In 1982, I moved to Regina and accepted a position with SGI. I was very nervous moving from a small IT department in a northern semi-isolated community to a much bigger southern city and much bigger IT department. I soon became more comfortable when I learned that IT is the same no matter what type of industry or the size of the workplace. Here I became familiar with many different systems in various IT roles through out the corporation. My tenure at SGI lasted for 32 years. I finally decided to retire in July 2014. 


What type of Involvement have you had with CIPS?

I started volunteering for CIPS Regina in 1991 when a prominent member of CIPS Regina convinced me I would greatly benefit working with this very interesting organization. I began my CIPS career as a co-Program Director, which entailed obtaining speakers, venues, and managing the details for monthly presentations. I eventually accepted other positions on CIPS Regina such as Vice-President, President, Chair of Spring Seminars, and Regional Director.

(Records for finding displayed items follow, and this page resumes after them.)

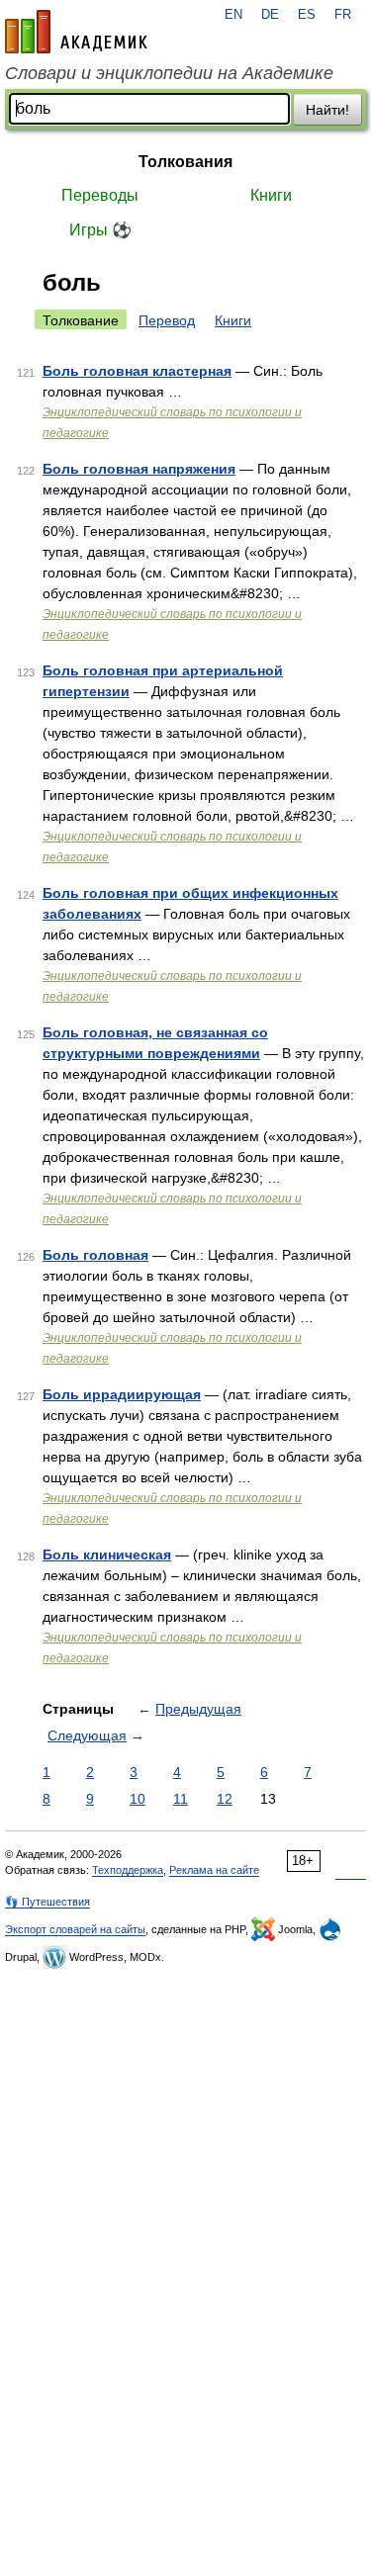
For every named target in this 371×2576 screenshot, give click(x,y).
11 (180, 1799)
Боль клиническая (107, 1554)
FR (342, 15)
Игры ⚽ (100, 230)
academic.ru (76, 31)
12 (224, 1799)
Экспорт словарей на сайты (75, 1929)
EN (233, 15)
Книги (271, 195)
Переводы (100, 195)
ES (307, 15)
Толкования (185, 161)
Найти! (327, 110)
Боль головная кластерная (137, 371)
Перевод (167, 320)
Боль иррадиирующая (122, 1394)
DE (270, 15)
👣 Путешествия (47, 1902)
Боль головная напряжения (139, 469)
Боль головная (95, 1255)
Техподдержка (127, 1870)
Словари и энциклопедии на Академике (169, 73)
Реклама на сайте (214, 1870)
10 (137, 1799)
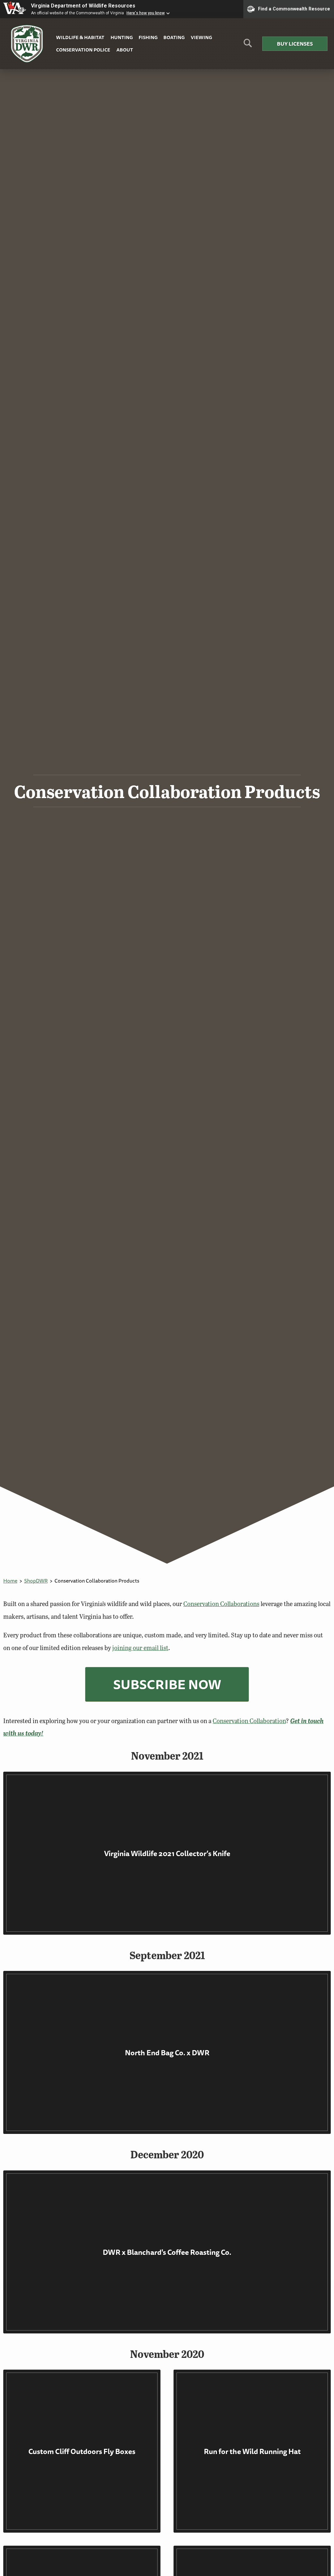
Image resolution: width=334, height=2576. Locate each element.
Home (10, 1580)
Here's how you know (146, 13)
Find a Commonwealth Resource (294, 8)
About (124, 49)
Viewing (201, 37)
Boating (174, 37)
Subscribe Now (167, 1684)
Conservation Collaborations (221, 1603)
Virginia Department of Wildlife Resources (83, 6)
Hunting (122, 37)
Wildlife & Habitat (80, 37)
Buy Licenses (295, 43)
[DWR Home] (27, 44)
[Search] (248, 45)
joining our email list (140, 1647)
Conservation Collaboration (249, 1720)
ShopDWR (36, 1580)
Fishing (148, 37)
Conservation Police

At the national level I became a board member on CIPS National as a CIPS Regina representative, and executive board member as Student Director.

On the homefront, I joined the committee to amalgamate CIPS Saskatoon and CIPS Regina into CIPS Saskatchewan. After the new CIPS Saskatchewan was formed, I became the Registrar.
I also assisted on the committee to legislate the I.S.P. designation for CIPS Saskatchewan. 


What value has your involvement with CIPS provided?

In 1991, I received my I.S.P. that meant a great deal to me as I have no post-secondary education. It was very exciting to be able to have my experience in the field recognized.

By working with CIPS, I am very fortunate to have had the opportunity to develop/enhance skills such as project management, public speaking, working with volunteers, interviewing techniques, assisting others in their roles, learning nuances of dealing with government, interacting with other CIPS sections as well as CIPS National. These were all very beneficial to me personally as well as in my career. Through networking I met many very interesting, knowledgeable and dedicated individuals. One of the best benefits of CIPS is meeting, learning and sharing experiences with other people.

Although I am now retired, I am still enjoying being active in CIPS and being on the CIPS Saskatchewan board.